Let \[r\] and \[h\] be the radius of the sand cone respectively and \[v\] be the volume of the cone.
Sand from cone of the ground in such a way that the height of the cone is always one-sixth of the radius i.e.,
\[
  h = \dfrac{1}{6}r \\
  r = 6h..............................................................\left( 1 \right) \\
\]
And given that the sand is pouring from a pipe at the rate of \[12{\text{ c}}{{\text{m}}^3}{\text{/s}}\] i.e., rate of volume of a cone w.r.t is \[12{\text{ c}}{{\text{m}}^3}{\text{/s}}\] i.e., \[\dfrac{{dv}}{{dt}} = 12{\text{ c}}{{\text{m}}^3}{\text{/s}}\]
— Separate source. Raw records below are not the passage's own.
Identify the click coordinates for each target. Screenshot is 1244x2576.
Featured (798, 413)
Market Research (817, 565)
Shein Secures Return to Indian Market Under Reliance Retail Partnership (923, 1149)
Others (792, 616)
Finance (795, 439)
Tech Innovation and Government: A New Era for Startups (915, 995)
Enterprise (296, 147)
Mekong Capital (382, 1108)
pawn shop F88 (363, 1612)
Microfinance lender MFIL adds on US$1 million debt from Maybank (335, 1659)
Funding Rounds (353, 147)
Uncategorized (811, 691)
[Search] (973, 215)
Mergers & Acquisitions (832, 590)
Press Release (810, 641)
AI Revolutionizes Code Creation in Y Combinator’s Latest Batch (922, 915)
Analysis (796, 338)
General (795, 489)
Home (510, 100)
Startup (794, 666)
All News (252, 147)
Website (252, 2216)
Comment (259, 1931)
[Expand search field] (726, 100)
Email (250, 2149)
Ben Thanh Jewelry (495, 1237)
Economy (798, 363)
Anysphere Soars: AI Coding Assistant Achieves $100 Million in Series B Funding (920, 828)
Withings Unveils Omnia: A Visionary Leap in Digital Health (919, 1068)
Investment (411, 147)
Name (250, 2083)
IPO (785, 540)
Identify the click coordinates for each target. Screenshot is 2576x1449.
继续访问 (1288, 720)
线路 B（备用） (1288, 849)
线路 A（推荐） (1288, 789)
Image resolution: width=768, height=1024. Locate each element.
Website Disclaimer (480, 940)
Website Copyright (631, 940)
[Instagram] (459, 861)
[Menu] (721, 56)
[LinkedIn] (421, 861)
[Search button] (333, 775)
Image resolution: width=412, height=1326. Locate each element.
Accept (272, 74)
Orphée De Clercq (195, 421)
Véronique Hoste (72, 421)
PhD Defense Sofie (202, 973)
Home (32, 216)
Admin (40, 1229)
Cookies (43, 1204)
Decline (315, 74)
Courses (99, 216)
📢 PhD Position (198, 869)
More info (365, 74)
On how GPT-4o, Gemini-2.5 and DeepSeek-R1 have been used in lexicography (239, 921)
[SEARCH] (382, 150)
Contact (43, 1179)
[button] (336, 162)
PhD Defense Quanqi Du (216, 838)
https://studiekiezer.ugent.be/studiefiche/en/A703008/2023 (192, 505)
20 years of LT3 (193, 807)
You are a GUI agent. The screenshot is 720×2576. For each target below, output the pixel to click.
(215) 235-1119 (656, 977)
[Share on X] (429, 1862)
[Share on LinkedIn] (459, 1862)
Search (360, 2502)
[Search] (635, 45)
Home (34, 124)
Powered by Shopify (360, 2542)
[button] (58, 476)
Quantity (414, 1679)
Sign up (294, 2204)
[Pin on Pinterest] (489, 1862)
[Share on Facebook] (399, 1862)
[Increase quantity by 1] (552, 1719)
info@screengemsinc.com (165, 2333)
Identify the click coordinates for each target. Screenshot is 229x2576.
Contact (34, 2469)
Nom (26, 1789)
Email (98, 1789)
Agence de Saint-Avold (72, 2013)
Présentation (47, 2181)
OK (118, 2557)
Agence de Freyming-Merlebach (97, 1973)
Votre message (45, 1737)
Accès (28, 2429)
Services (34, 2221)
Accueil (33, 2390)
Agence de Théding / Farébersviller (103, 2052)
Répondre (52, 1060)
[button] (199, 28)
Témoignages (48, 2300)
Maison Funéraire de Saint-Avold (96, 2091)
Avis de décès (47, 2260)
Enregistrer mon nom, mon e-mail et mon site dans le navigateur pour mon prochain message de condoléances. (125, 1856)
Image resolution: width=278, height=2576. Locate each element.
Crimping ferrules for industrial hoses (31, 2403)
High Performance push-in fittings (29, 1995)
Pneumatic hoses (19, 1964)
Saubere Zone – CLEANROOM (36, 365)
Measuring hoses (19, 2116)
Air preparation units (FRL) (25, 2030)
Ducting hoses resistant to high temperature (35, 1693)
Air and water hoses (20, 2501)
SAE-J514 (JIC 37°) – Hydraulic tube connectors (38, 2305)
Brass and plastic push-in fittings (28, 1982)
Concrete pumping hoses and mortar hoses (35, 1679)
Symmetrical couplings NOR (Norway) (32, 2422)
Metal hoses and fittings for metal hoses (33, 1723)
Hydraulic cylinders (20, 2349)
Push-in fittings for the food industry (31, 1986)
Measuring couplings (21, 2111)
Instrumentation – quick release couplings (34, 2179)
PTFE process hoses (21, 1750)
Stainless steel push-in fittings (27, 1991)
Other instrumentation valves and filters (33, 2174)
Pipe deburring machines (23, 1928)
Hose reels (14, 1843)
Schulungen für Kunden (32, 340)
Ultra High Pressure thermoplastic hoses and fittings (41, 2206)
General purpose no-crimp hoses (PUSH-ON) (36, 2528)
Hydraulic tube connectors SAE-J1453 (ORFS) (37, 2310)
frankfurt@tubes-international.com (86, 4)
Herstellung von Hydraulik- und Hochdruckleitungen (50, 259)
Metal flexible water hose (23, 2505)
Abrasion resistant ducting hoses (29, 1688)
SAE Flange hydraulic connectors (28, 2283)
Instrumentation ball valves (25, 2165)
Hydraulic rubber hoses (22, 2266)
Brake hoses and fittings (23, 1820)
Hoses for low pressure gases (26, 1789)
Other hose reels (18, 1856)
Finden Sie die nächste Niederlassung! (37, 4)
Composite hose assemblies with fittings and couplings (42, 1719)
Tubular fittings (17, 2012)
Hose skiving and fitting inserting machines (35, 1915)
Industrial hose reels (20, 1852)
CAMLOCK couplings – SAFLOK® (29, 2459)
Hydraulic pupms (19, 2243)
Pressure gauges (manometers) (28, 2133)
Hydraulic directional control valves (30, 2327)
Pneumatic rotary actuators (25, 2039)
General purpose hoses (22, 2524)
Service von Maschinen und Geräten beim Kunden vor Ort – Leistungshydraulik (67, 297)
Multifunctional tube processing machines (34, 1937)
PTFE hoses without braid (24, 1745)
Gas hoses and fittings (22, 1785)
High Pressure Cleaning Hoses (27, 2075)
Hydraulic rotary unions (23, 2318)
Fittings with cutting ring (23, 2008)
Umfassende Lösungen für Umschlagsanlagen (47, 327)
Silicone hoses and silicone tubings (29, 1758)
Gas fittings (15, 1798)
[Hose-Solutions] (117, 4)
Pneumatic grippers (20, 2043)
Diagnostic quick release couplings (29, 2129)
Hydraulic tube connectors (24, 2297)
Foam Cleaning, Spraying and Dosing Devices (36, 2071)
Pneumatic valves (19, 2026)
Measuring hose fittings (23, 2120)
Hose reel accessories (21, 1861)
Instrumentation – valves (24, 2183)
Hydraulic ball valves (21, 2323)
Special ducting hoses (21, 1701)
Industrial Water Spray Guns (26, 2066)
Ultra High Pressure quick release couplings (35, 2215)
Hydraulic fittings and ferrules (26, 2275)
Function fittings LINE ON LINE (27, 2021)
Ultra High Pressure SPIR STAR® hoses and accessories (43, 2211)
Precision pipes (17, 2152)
And we need to find how fast height of the cone is increasing when height is 4 cm i.e., to find \[\dfrac{{dh}}{{dt}}\] when \[h = 4{\text{ cm}}\]
We have
\[\dfrac{{dv}}{{dt}} = 12{\text{ c}}{{\text{m}}^3}{\text{/s}}\]
We know that the volume of the cone with radius \[r\] and height \[h\] is given by \[v = \dfrac{1}{3}\pi {r^2}h\].
i.e., \[v = \dfrac{1}{3}\pi {r^2}h\]
\[
  v = \dfrac{1}{3}\pi {\left( {6h} \right)^2}h \\
  v = \dfrac{1}{3}\pi \times 36{h^2} \times h \\
  v = 12\pi {h^3} \\
\]
Differentiating w.r.t \[x\], we have
\[
  \dfrac{{dv}}{{dt}} = \dfrac{{d\left( {12\pi {h^3}} \right)}}{{dt}} \\
  \dfrac{{dv}}{{dt}} = 12\pi \dfrac{{d\left( {{h^3}} \right)}}{{dt}} \\
  \dfrac{{dv}}{{dt}} = 12\pi \times 3{h^2} \times \dfrac{{dh}}{{dt}} \\
  12 = 12\pi \times 3{h^2} \times \dfrac{{dh}}{{dt}} \\
  \dfrac{{dh}}{{dt}} = \dfrac{{12}}{{12 \times 3{h^2}}} \\
\]
We need \[\dfrac{{dh}}{{dt}}\] when \[h = 4{\text{ cm}}\]
\[
  {\left( {\dfrac{{dh}}{{dt}}} \right)_{h = 4}} = \dfrac{{12}}{{12 \times 3 \times 4 \times 4}} \\
  {\left( {\dfrac{{dh}}{{dt}}} \right)_{h = 4}} = \dfrac{1}{{48\pi }} \\
\]
Since height is in cm and time in sec
So, \[{\left( {\dfrac{{dh}}{{dt}}} \right)_{h = 4}} = \dfrac{1}{{48\pi }}{\text{ cm/sec}}\]
Thus, the rate of the sand cone is increasing at the rate of \[\dfrac{1}{{48\pi }}{\text{ cm/sec}}\].

Note: The volume of the cone increases as the height of the cone. Given the height of the cone is always one-sixth of the radius, this means the radius of the cone is also increasing as the height and volume of the cone increases. The volume of the cone with radius \[r\] and height \[h\] is given by \[v = \dfrac{1}{3}\pi {r^2}h\].